La séance du jeudi 17 septembre 2026 s’est soldée par 187 000 FCFA d’échanges répartis entre SAFACAM, SOCAPALM et SCG-Ré. L’indice All Share reste stable à 1 162,39 points, tandis que les carnets d’ordres demeurent peu fluides.
Le marché financier régional poursuit sa navigation à vue. La séance de cotation du jeudi 17 septembre 2026 à la Bourse des valeurs mobilières de l’Afrique centrale (BVMAC) a généré un volume transactionnel de 187 000 FCFA sur le compartiment des actions, réparti entre trois opérations isolées. Ce montant est en baisse de 2,7 millions de FCFA par rapport aux 2,9 millions de FCFA échangés la veille.
Sur SAFACAM, deux actions ont été négociées au cours unitaire de 38 500 FCFA, pour un montant de 77 000 FCFA. Sur SOCAPALM, la séance s’est limitée à l’échange d’une action au prix de 50 000 FCFA. Enfin, la Société commerciale gabonaise de réassurance (SCG-Ré) a enregistré la vente de trois titres à 20 000 FCFA l’unité, soit 60 000 FCFA d’échanges.
Réalisées à cours constants par rapport à la veille, ces transactions laissent l’indice de référence BVMAC All Share parfaitement stable à 1 162,39 points (0,00 %). La capitalisation boursière globale reste également inchangée, à 1 851,58 milliards de FCFA, dont 123,64 milliards de FCFA pour le flottant coté.
Ces échanges ponctuels ne modifient pas les déséquilibres persistants dans les carnets d’ordres. Sur SAFACAM, la demande demeure limitée à 735 actions, contre seulement 23 titres à la vente. À l’inverse, SOCAPALM reste confrontée à une offre vendeuse de 2 709 titres sans contrepartie.
Sur BGFI Holding Corporation, aucun échange n’a été enregistré. Les 116 ordres d’achat n’ont pas rencontré les 151 offres de vente, en raison d’un écart de cours entre les intermédiaires. La SCG-Ré voit, pour sa part, son carnet vendeur atteindre 597 titres disponibles.
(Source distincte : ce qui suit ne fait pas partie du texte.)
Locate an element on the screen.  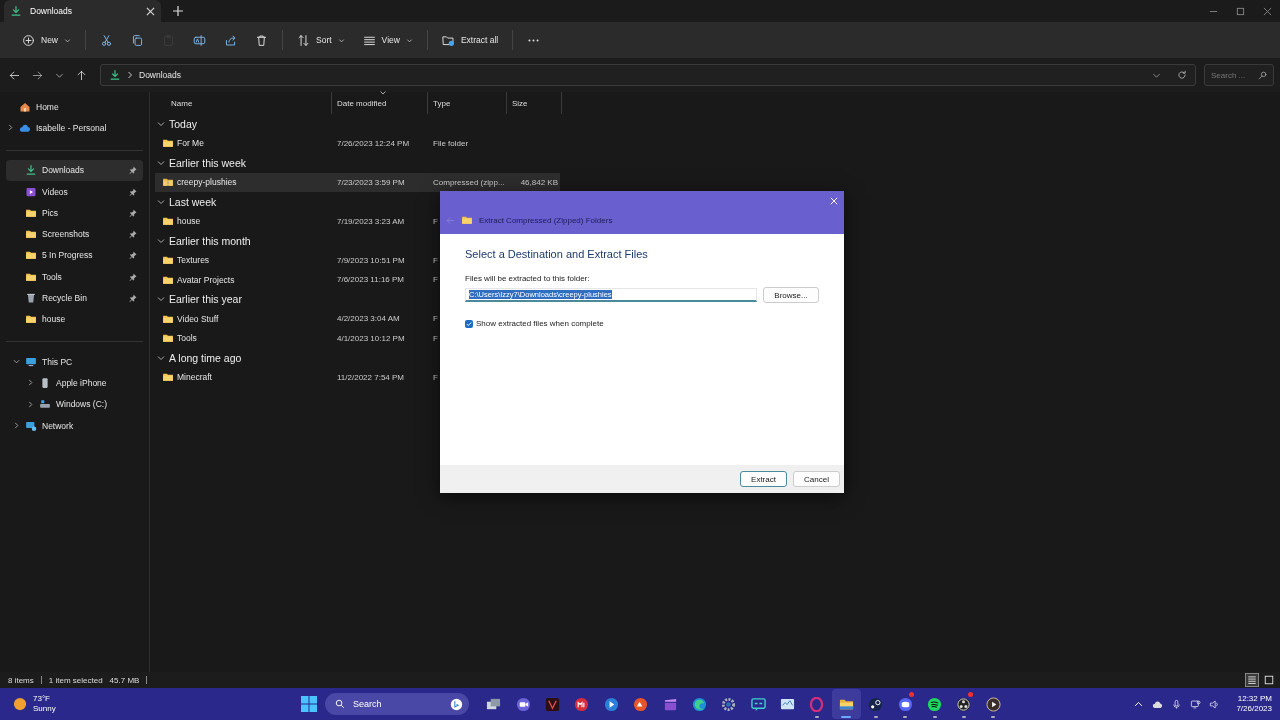
details-view-icon is located at coordinates (1252, 680).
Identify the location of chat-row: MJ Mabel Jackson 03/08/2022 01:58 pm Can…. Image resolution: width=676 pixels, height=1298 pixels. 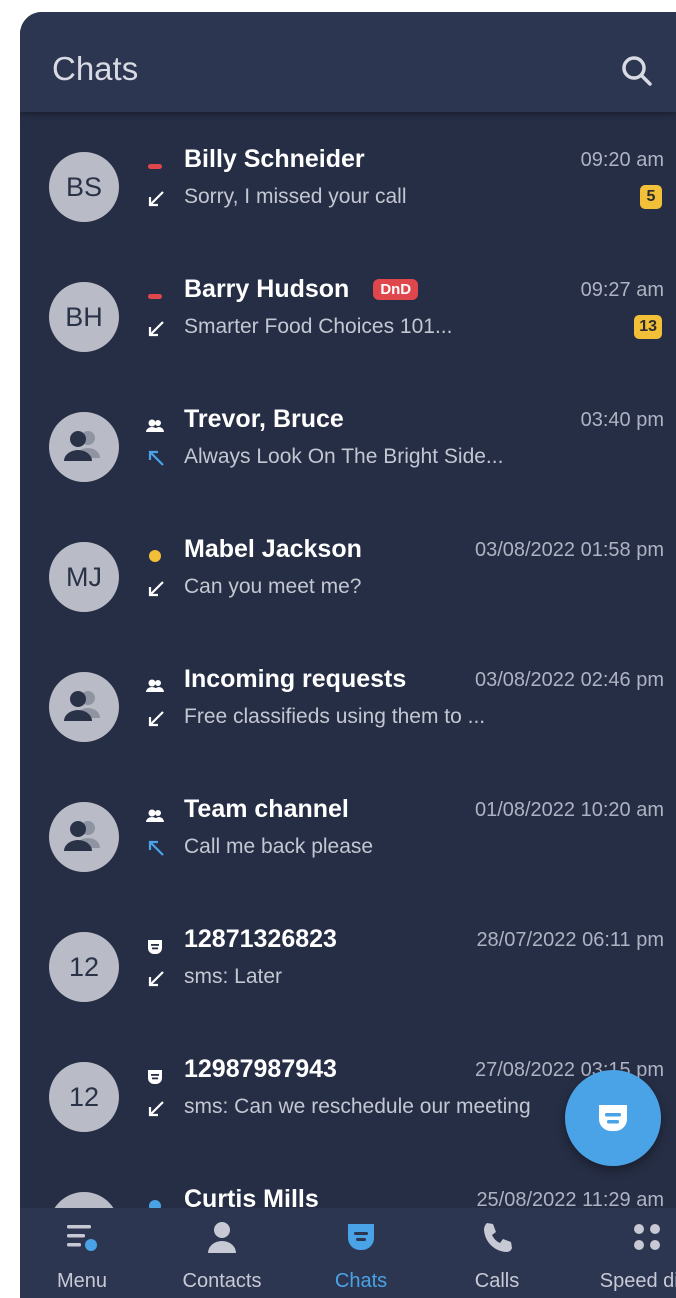
(348, 567).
Sur le marché obligataire, l’activité reste nulle. L’encours global des 31 lignes d’emprunts d’État, d’institutions régionales et de sociétés privées demeure à 1 226,61 milliards de FCFA, en l’absence de toute transaction.
La faiblesse persistante des échanges confirme la faible animation de la place de Douala. Si les investisseurs particuliers assurent un minimum d’activité, les volumes restent insuffisants pour fluidifier durablement les carnets d’ordres.